A. non è certo una figura di prim'ordine come Epaminonda, Alcibiade e lo stesso Lisandro; ma è certo molto interessante per l'azione spiegata nella sua patria per poco meno di un quarantennio, e specialmente per l'idealità nazionale, che (nel periodo della guerra contro la Persia) in lui si presenta con contorni ben definiti e salienti. La leggenda ci rappresenta il proposito di salpare, come Agamennone, da Aulide, quale effetto di una visione avuta in sogno, ma certo egli concepì il disegno d'inferire un colpo mortale al regno di Persia, se anche non poteva illudersi di distruggerlo, e l'atteggiamento a nuovo Agamennone, se anche un po' retorico, rivela il suo programma panellenico. Non fu nell'arte della guerra un innovatore come Ificrate ed Epaminonda; ma che talenti militari non gli mancassero, provano tutti i buoni successi avuti in Asia e in Europa. Il trattamento che A. usava coi popoli vinti, informato a durezza e violenza, non fu inaugurato da lui, ma era tradizionale nella politica spartana, specialmente dopo il crollo della potenza ateniese. Considerando tutta l'opera sua, si comprende quanto Lisandro si fosse illuso nella speranza che A. sarebbe per essere un docile strumento nelle sue mani: egli ebbe invece una volontà decisa e un'energia non comune nell'attuarla. L'essere andato più che vecchio a combattere in territorî tanto lontani per giovare alla sua patria, dimostra che, se il suo corpo era resistente, non meno vigorosa era la sua fibra morale. Inoltre egli possedeva la misura necessaria in certe occasioni, nelle quali l'intransigenza può riuscire pericolosa.
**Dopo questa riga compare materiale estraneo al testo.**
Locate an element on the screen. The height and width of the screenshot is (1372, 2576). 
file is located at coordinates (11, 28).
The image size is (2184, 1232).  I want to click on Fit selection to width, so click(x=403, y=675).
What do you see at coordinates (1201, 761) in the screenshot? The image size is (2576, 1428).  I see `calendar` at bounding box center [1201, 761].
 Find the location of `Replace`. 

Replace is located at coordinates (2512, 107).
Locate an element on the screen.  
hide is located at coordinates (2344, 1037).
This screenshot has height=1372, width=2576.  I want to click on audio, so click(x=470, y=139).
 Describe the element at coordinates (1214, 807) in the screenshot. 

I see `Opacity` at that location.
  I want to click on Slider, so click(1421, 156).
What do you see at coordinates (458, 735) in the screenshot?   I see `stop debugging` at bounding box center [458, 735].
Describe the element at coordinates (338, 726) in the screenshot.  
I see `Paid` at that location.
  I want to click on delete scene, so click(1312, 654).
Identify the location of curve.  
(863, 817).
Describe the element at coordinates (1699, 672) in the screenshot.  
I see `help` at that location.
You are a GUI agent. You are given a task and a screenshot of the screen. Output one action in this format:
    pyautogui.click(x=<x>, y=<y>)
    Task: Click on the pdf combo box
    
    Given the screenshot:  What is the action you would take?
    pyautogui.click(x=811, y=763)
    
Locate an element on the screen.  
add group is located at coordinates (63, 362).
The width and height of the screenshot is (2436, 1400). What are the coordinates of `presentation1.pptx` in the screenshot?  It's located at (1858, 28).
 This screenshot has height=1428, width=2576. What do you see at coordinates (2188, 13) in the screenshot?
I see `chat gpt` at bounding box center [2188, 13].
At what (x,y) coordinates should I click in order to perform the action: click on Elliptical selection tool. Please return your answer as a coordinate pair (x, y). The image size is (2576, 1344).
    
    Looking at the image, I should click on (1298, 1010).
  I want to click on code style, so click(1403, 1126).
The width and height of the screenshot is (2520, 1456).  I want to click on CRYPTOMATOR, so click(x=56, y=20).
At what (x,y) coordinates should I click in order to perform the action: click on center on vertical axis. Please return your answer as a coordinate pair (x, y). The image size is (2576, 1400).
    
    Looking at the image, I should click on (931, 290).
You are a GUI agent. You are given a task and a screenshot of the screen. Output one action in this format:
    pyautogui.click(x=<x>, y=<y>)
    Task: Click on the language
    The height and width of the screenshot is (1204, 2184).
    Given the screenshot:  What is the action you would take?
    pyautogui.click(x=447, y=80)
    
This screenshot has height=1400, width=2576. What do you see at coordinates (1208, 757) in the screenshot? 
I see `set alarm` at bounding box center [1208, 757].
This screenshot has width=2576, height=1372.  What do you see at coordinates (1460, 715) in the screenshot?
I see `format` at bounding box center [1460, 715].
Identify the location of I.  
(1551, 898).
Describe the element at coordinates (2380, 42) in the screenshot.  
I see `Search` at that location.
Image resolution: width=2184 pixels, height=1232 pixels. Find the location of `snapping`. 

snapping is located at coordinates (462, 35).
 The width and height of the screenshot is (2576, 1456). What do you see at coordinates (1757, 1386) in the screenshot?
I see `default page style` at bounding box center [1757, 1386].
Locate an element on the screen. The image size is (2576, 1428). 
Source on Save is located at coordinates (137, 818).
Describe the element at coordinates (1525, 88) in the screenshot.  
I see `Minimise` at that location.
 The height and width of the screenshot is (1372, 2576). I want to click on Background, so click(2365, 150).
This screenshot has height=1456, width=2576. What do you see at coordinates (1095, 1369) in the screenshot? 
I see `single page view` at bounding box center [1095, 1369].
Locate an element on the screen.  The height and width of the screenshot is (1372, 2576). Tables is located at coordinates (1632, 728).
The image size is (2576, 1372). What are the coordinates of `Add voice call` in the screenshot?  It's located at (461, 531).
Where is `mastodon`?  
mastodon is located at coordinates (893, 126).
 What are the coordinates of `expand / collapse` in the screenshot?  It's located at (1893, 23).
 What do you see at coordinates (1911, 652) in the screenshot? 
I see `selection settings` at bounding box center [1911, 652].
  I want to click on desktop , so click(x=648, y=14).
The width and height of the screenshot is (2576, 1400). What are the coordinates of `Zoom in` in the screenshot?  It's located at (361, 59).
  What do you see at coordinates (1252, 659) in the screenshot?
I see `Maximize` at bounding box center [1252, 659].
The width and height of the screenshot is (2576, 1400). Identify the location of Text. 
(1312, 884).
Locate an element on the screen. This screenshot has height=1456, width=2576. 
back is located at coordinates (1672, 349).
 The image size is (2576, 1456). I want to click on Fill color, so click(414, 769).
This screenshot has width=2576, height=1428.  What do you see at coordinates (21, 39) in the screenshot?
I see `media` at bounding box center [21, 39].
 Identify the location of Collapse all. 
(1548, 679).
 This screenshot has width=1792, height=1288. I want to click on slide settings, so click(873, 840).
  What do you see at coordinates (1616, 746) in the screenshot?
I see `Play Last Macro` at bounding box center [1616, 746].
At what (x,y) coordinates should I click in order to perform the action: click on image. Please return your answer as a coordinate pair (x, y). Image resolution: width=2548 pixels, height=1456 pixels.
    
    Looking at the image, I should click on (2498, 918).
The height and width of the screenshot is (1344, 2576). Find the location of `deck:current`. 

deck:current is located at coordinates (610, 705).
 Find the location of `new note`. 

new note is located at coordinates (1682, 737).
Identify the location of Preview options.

Egli non ebbe l'ostinazione di un Acrotato, che si rifiutava di perdonare agli sbandati di Megalopoli; così assolse nella sua veste di nomoteta i fuggiaschi di Leuttra, perché condannare tutti era lo stesso che proclamare la viltà di tutti gli Spartani. Non si poteva pretendere dai soldati l'incondizionata abnegazione della quale avevano dato prova i re, come Leonida e Cleombroto; e certo quegli stessi fuggiaschi assolti non mancarono di riabilitarsi nella prosecuzione della guerra. Agesilao, dunque, sotto tutti gli aspetti, se non si può chiamare un genio, è stato uno dei re più significativi di Sparta, e, confrontato a Pompeo, al quale Plutarco lo paragona, se non ci guadagna, non ci perde nemmeno.
Fonti: Le Elleniche e l'Agesilao di Senofonte, le vite plutarchee di Agesilao, di Lisandro e di Pelopida, le vite di [Agesilao] e Conone, di Cornelio Nipote. Per la descrizione della campagna in Asia, vedi inoltre lo storico d'Ossirinco identificato con Cratippo o Teopompo o anche con Androzione, col. VII e segg.
Bibl.: Stern, Geschichte der spartan. und theban. Hegemonie, Dorpat 1884; Judeich, Kleinasiat. Studien, Marburgo 1892, p. 53 segg.; E. Meyer, Geschichte des Altertums, V, passim; Beloch, Griech. Gesch., 2ª ed., III, i, passim; II, pp. 125, 211-221.